Representatives of industry organizations participating in the meeting pointed out that public REITs business is both an opportunity and a challenge for public fund managers. Industry organizations are paying close attention to studying policy contents, preparing internal systems, processes, personnel and projects, and supporting and promoting the smooth development of infrastructure public REITs pilot work. At the same time, representatives of industry organizations participating in the meeting also hope that the regulatory authorities and the association can issue relevant supporting rules as soon as possible, so as to promote the relevant departments to solve the tax problems of public REITs.
"On the asset side, increasing infrastructure construction, including old and new infrastructure, can provide a strong driving force for a new round of economic growth. Therefore, it is possible to increase the leverage ratio of its as a tool to solve the problem of infrastructure construction A large public fund in Beijing told the 21st century economic reporter.

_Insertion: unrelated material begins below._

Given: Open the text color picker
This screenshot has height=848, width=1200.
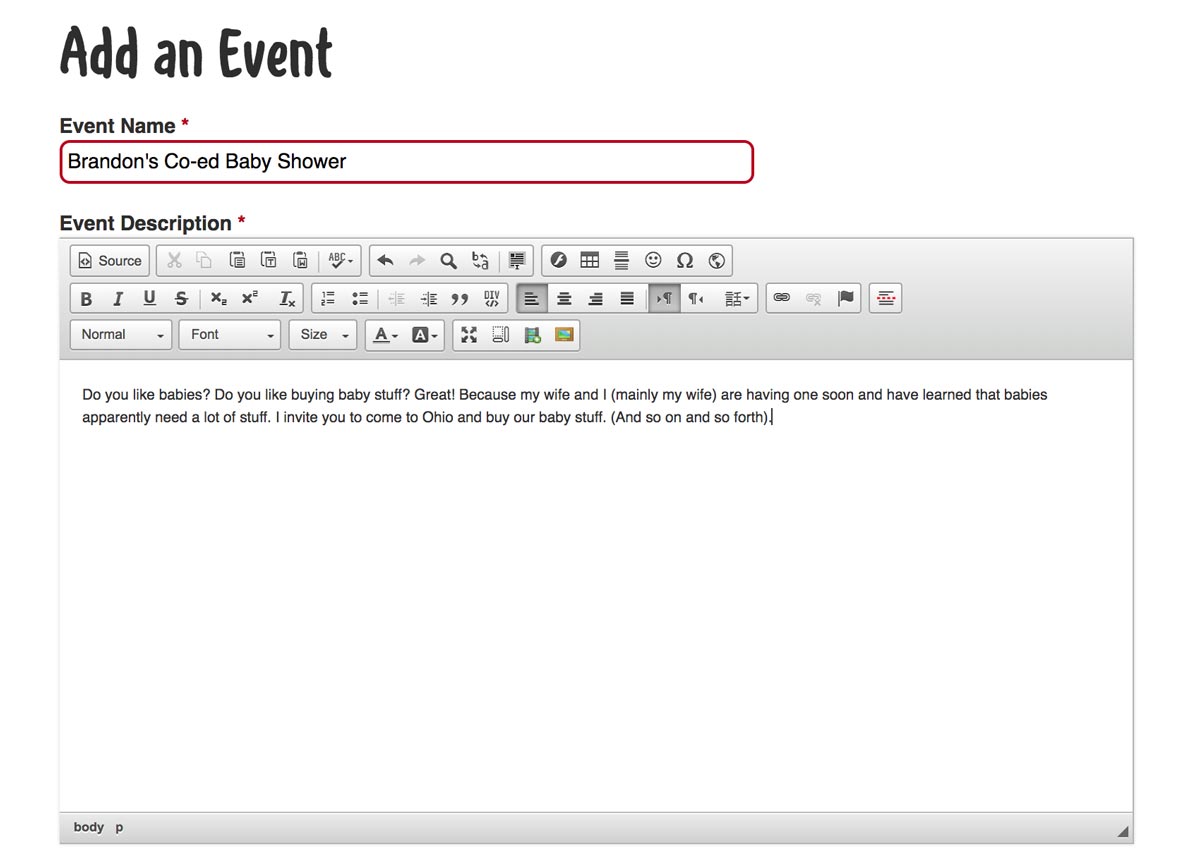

The source further pointed out that "from the perspective of investors, the current risk-free interest rate has dropped. With its unique mode, REITs has become a new investment product in addition to stocks and bonds, effectively alleviating the" asset shortage "problem and guiding funds into the infrastructure sector
"The release of a series of public REITs policies is of great significance to revitalize stock assets, expand direct financing, and cultivate market innovation. However, it is also necessary to realize clearly that there are limited infrastructure projects that meet the requirements of rules and social funds in the pilot stage, the return on the underlying asset project level is often insufficient, the design of transaction structure needs to be explored, the supporting policies such as tax are yet to be issued, and the value-added of assets requires operators to reduce costs, increase efficiency and make careful arrangements. " Chen said.